I recieved my 26650s today but they're not able to have in series any tip how to extend the + pole contact?


----------



## ergotelis (Jan 9, 2012)

5-10mm diameter x 1mm height round magnet!


----------



## HB021 (Jan 9, 2012)

Ok thanks ill try find that 
Edit: bought 3x 5x1mm magnets now


----------



## ergotelis (Jan 9, 2012)

search in ebay, they sell them in 50x 100x numbers at a very low cost. But because i guess you can't wait, ask any local shop there!


----------



## HB021 (Jan 9, 2012)

Bought in local store, wanted them ASAP! 2,5euro each, got to love Swedish prices...


----------



## Glenn7 (Jan 9, 2012)

like to see how bright the light is now that the 26650 batteries are IMR Vs standard lithium.....


----------



## HB021 (Jan 9, 2012)

Here are lux test with 26650s instead of 18650s compared to 2,8A XM-L C8 and 11w 950lumen desk light:
http://www.youtube.com/watch?v=HcP_8z5K5Vo
Tail cap readings are with (4,23v) 3x2,1A and with 2cells 3,3A.


----------



## Glenn7 (Jan 10, 2012)

trying to understand your post and youtube vid - desk lamp was facing down and flashlight was facing up,so to me it doesn't seem like a fair test - would you not point the lamp at the roof too or point the light down like the lamp?
and you said "Tail cap readings are with (4,23v) 3x2,1A and with 2cells 3,3A." so your getting 2.1A with 3 batteries and 3.3A with 2?

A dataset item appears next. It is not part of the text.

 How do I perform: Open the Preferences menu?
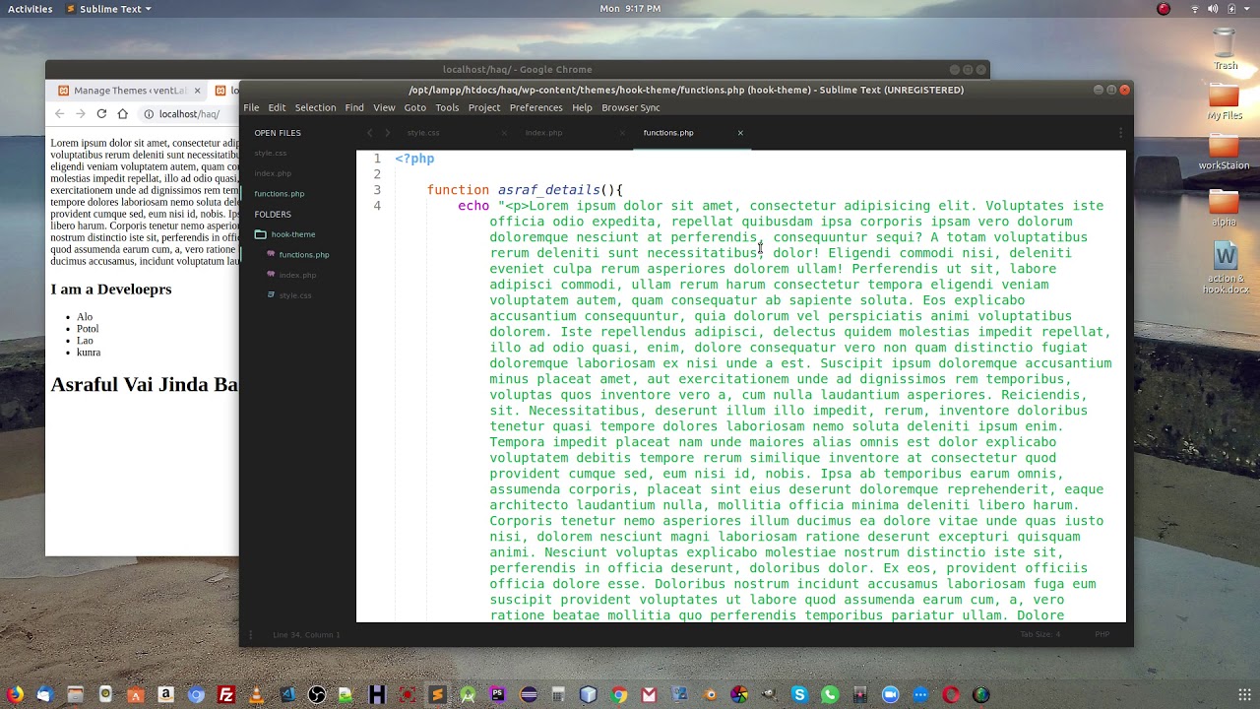click(x=536, y=107)

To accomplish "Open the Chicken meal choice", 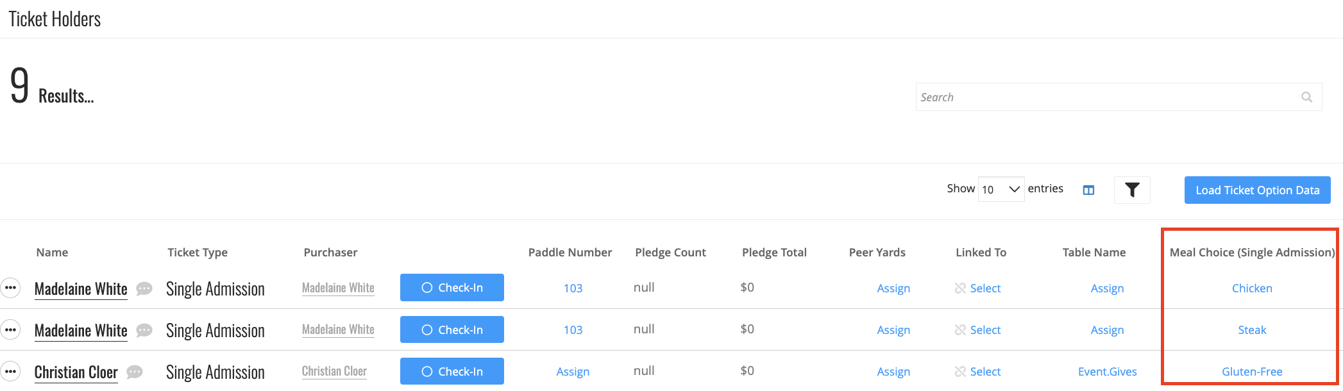I will click(x=1252, y=288).
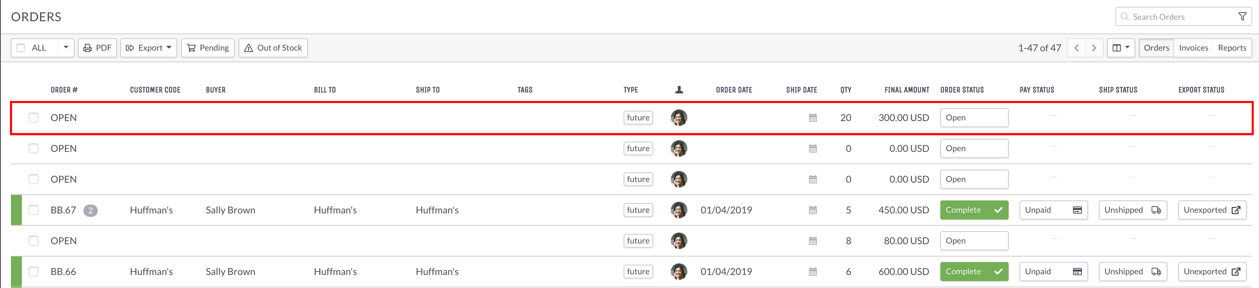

Also from the lux reading in the video the TR-J12 is 4.5x brighter Than C8 (298lux divided by 66lux = 4.5x brighter)  so assuming C8 @ 2.8A is roughly 600 lumens then by your lux meter tr12 is around 2700ish so maybe not much brighter than a Dry with only 3x XML.


----------



## lumenhunter (Jan 10, 2012)

I just compared the TrustFire TR-J12 on high with the Dry on high. The TrustFire is brighter. The TrustFire is somewhere between the high and the turbo of the dry.


----------



## Glenn7 (Jan 10, 2012)

Hmmm so trustfire will cost more be bigger,have a longer run time and run cooler but not be as bright as the DRY....tough one.


----------



## HB021 (Jan 10, 2012)

lumenhunter said:


> I just compared the TrustFire TR-J12 on high with the Dry on high. The TrustFire is brighter. The TrustFire is somewhere between the high and the turbo of the dry.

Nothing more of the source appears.